I think you and I are on a similar wavelength here.

I suspect, however, that #2 has extremely fat tails (kurtosis) and that in attempting to model this accurately, the fat tails dynamic and the #3 'error term' (I love it that we can refer to sentiment as an 'error term') distinction will probably get blurred.

I think modeling the error term component will be the heavy lifting. Of course it can just be calculated looking back at historical data, but going forward, it sure would be nice to be able to distinguish between #2 and #3.

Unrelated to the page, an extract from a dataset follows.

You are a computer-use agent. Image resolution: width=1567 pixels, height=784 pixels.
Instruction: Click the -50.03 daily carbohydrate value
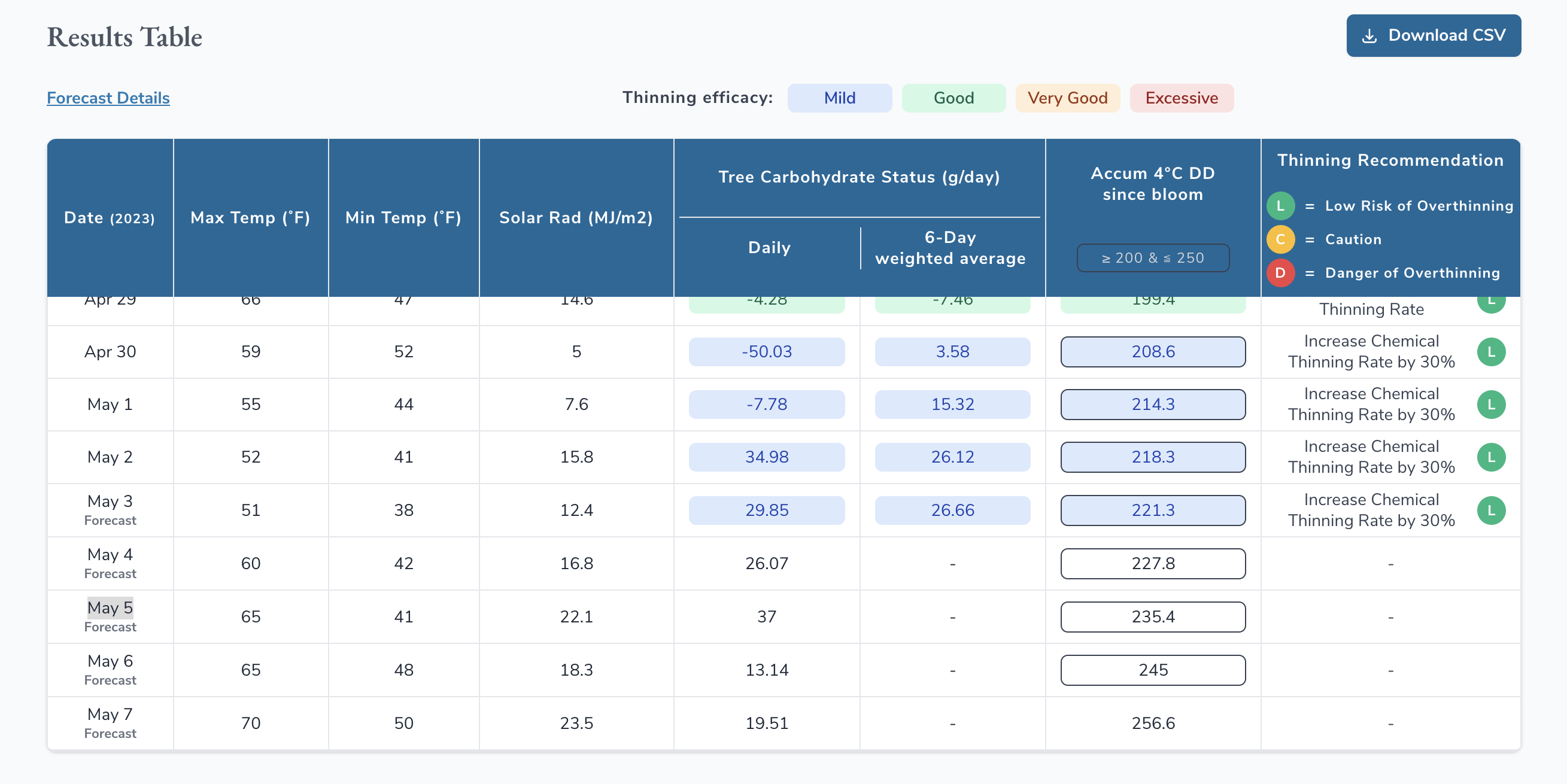766,351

Please tip off VIX and More if the NO DooDahs research team has any conclusions they are interested in sharing.

Cheers,

-Bill

F. said...

What if the "price rate of change" and "reaction to price rate of change" components were rolled up into one factor called "dumb money"? Clearly this factor would be reactionary and momentum-driven which happen to be two common characteristics of speculators, aka lagging indicator. What if there already exited an indicator that could sum up this sentiment? *cough...total put:call ratio*

My theory is that options market makers (some more than others) are among the most astute traders in the financial world because of the inherent risks in their product. They keep their ears very close to the Street and eyes on the order flow. They are often among the first to notice if paper is in the market and adjust options prices accordingly based on their interpretation of future volatilty. If you can tease out this data real-time as the volatility indexes get out of sync with price action, you have quite an edge...

This method has worked *extremeley* well for me.